Task objective
Render every row below as a JSON list of strings, one string per line, omitting blank lines.

Records to use
-*-*-
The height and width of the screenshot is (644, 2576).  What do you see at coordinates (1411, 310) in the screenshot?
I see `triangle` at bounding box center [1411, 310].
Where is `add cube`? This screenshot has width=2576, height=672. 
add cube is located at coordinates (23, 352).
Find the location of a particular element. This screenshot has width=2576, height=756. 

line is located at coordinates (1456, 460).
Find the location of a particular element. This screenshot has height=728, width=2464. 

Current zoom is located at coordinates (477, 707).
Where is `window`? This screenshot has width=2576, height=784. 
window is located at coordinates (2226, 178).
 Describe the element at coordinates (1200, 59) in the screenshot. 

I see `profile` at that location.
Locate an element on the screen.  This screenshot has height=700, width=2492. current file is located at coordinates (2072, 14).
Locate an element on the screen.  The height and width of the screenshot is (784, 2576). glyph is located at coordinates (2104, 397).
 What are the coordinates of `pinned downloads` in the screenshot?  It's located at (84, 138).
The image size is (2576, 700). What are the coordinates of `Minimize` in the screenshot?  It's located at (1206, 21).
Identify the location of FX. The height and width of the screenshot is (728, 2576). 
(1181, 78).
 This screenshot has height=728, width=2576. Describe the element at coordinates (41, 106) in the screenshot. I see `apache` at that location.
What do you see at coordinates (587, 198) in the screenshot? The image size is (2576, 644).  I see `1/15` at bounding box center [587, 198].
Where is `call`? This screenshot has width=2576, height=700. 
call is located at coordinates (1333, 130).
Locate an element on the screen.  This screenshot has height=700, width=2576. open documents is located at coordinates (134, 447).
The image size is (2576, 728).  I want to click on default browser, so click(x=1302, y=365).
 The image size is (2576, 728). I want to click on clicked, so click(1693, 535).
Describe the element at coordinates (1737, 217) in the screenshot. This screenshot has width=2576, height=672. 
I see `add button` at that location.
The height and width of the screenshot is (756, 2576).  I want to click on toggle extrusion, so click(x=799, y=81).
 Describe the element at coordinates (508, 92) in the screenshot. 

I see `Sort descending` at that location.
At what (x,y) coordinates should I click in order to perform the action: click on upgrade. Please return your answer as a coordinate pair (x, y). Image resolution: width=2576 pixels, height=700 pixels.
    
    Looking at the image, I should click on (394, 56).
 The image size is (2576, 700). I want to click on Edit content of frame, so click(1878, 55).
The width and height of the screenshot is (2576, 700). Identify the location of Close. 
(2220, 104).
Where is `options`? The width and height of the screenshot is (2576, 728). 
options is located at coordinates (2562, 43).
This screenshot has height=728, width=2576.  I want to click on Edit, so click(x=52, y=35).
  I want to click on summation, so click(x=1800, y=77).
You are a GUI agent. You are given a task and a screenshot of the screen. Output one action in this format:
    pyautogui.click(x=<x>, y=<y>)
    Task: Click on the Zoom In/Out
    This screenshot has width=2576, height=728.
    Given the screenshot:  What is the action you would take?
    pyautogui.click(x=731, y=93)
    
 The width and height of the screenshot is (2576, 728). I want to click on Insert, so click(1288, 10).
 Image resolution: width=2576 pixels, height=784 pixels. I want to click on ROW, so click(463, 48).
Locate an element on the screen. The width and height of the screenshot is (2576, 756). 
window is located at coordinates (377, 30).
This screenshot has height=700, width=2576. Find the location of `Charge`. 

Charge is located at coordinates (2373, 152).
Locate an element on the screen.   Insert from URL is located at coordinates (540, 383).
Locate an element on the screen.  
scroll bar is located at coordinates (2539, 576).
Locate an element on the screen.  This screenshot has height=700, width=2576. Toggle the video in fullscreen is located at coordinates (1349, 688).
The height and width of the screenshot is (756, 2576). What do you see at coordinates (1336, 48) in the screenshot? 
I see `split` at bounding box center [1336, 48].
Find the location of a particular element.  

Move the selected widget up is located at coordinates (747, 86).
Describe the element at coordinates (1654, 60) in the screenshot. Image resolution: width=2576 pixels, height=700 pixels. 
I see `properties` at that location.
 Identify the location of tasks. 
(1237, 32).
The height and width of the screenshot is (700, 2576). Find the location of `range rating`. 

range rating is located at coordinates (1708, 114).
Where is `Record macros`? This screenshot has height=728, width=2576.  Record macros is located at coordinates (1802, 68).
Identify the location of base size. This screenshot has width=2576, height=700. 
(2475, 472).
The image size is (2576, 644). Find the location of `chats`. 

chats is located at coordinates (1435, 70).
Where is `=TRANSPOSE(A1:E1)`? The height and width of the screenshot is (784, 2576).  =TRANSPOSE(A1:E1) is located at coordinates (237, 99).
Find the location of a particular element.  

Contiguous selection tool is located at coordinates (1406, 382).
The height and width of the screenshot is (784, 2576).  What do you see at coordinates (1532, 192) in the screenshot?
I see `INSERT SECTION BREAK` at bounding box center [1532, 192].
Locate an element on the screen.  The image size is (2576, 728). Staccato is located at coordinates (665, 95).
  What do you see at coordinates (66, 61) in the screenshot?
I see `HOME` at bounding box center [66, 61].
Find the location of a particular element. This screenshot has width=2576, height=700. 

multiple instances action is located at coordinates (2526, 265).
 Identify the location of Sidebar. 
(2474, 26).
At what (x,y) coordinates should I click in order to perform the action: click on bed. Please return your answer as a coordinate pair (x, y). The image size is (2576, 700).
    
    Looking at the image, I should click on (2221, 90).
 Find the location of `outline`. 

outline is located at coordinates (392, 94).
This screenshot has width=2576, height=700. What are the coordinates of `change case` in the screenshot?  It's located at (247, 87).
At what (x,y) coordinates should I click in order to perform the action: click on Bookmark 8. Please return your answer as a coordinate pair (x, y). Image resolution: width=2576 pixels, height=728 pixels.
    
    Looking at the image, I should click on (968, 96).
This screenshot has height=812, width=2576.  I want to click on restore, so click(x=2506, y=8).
-*-*-
Answer to the exercise
[
  "The height and width of the screenshot is (644, 2576).  What do you see at coordinates (1411, 310) in the screenshot?",
  "I see `triangle` at bounding box center [1411, 310].",
  "Where is `add cube`? This screenshot has width=2576, height=672. ",
  "add cube is located at coordinates (23, 352).",
  "Find the location of a particular element. This screenshot has width=2576, height=756. ",
  "line is located at coordinates (1456, 460).",
  "Find the location of a particular element. This screenshot has height=728, width=2464. ",
  "Current zoom is located at coordinates (477, 707).",
  "Where is `window`? This screenshot has width=2576, height=784. ",
  "window is located at coordinates (2226, 178).",
  " Describe the element at coordinates (1200, 59) in the screenshot. ",
  "I see `profile` at that location.",
  "Locate an element on the screen.  This screenshot has height=700, width=2492. current file is located at coordinates (2072, 14).",
  "Locate an element on the screen.  The height and width of the screenshot is (784, 2576). glyph is located at coordinates (2104, 397).",
  " What are the coordinates of `pinned downloads` in the screenshot?  It's located at (84, 138).",
  "The image size is (2576, 700). What are the coordinates of `Minimize` in the screenshot?  It's located at (1206, 21).",
  "Identify the location of FX. The height and width of the screenshot is (728, 2576). ",
  "(1181, 78).",
  " This screenshot has height=728, width=2576. Describe the element at coordinates (41, 106) in the screenshot. I see `apache` at that location.",
  "What do you see at coordinates (587, 198) in the screenshot? The image size is (2576, 644).  I see `1/15` at bounding box center [587, 198].",
  "Where is `call`? This screenshot has width=2576, height=700. ",
  "call is located at coordinates (1333, 130).",
  "Locate an element on the screen.  This screenshot has height=700, width=2576. open documents is located at coordinates (134, 447).",
  "The image size is (2576, 728).  I want to click on default browser, so click(x=1302, y=365).",
  " The image size is (2576, 728). I want to click on clicked, so click(1693, 535).",
  "Describe the element at coordinates (1737, 217) in the screenshot. This screenshot has width=2576, height=672. ",
  "I see `add button` at that location.",
  "The height and width of the screenshot is (756, 2576).  I want to click on toggle extrusion, so click(x=799, y=81).",
  " Describe the element at coordinates (508, 92) in the screenshot. ",
  "I see `Sort descending` at that location.",
  "At what (x,y) coordinates should I click in order to perform the action: click on upgrade. Please return your answer as a coordinate pair (x, y). Image resolution: width=2576 pixels, height=700 pixels.",
  "    Looking at the image, I should click on (394, 56).",
  " The image size is (2576, 700). I want to click on Edit content of frame, so click(1878, 55).",
  "The width and height of the screenshot is (2576, 700). Identify the location of Close. ",
  "(2220, 104).",
  "Where is `options`? The width and height of the screenshot is (2576, 728). ",
  "options is located at coordinates (2562, 43).",
  "This screenshot has height=728, width=2576.  I want to click on Edit, so click(x=52, y=35).",
  "  I want to click on summation, so click(x=1800, y=77).",
  "You are a GUI agent. You are given a task and a screenshot of the screen. Output one action in this format:",
  "    pyautogui.click(x=<x>, y=<y>)",
  "    Task: Click on the Zoom In/Out",
  "    This screenshot has width=2576, height=728.",
  "    Given the screenshot:  What is the action you would take?",
  "    pyautogui.click(x=731, y=93)",
  " The width and height of the screenshot is (2576, 728). I want to click on Insert, so click(1288, 10).",
  " Image resolution: width=2576 pixels, height=784 pixels. I want to click on ROW, so click(463, 48).",
  "Locate an element on the screen. The width and height of the screenshot is (2576, 756). ",
  "window is located at coordinates (377, 30).",
  "This screenshot has height=700, width=2576. Find the location of `Charge`. ",
  "Charge is located at coordinates (2373, 152).",
  "Locate an element on the screen.   Insert from URL is located at coordinates (540, 383).",
  "Locate an element on the screen.  ",
  "scroll bar is located at coordinates (2539, 576).",
  "Locate an element on the screen.  This screenshot has height=700, width=2576. Toggle the video in fullscreen is located at coordinates (1349, 688).",
  "The height and width of the screenshot is (756, 2576). What do you see at coordinates (1336, 48) in the screenshot? ",
  "I see `split` at bounding box center [1336, 48].",
  "Find the location of a particular element.  ",
  "Move the selected widget up is located at coordinates (747, 86).",
  "Describe the element at coordinates (1654, 60) in the screenshot. Image resolution: width=2576 pixels, height=700 pixels. ",
  "I see `properties` at that location.",
  " Identify the location of tasks. ",
  "(1237, 32).",
  "The height and width of the screenshot is (700, 2576). Find the location of `range rating`. ",
  "range rating is located at coordinates (1708, 114).",
  "Where is `Record macros`? This screenshot has height=728, width=2576.  Record macros is located at coordinates (1802, 68).",
  "Identify the location of base size. This screenshot has width=2576, height=700. ",
  "(2475, 472).",
  "The image size is (2576, 644). Find the location of `chats`. ",
  "chats is located at coordinates (1435, 70).",
  "Where is `=TRANSPOSE(A1:E1)`? The height and width of the screenshot is (784, 2576).  =TRANSPOSE(A1:E1) is located at coordinates (237, 99).",
  "Find the location of a particular element.  ",
  "Contiguous selection tool is located at coordinates (1406, 382).",
  "The height and width of the screenshot is (784, 2576).  What do you see at coordinates (1532, 192) in the screenshot?",
  "I see `INSERT SECTION BREAK` at bounding box center [1532, 192].",
  "Locate an element on the screen.  The image size is (2576, 728). Staccato is located at coordinates (665, 95).",
  "  What do you see at coordinates (66, 61) in the screenshot?",
  "I see `HOME` at bounding box center [66, 61].",
  "Find the location of a particular element. This screenshot has width=2576, height=700. ",
  "multiple instances action is located at coordinates (2526, 265).",
  " Identify the location of Sidebar. ",
  "(2474, 26).",
  "At what (x,y) coordinates should I click in order to perform the action: click on bed. Please return your answer as a coordinate pair (x, y). The image size is (2576, 700).",
  "    Looking at the image, I should click on (2221, 90).",
  " Find the location of `outline`. ",
  "outline is located at coordinates (392, 94).",
  "This screenshot has width=2576, height=700. What are the coordinates of `change case` in the screenshot?  It's located at (247, 87).",
  "At what (x,y) coordinates should I click in order to perform the action: click on Bookmark 8. Please return your answer as a coordinate pair (x, y). Image resolution: width=2576 pixels, height=728 pixels.",
  "    Looking at the image, I should click on (968, 96).",
  "This screenshot has height=812, width=2576.  I want to click on restore, so click(x=2506, y=8)."
]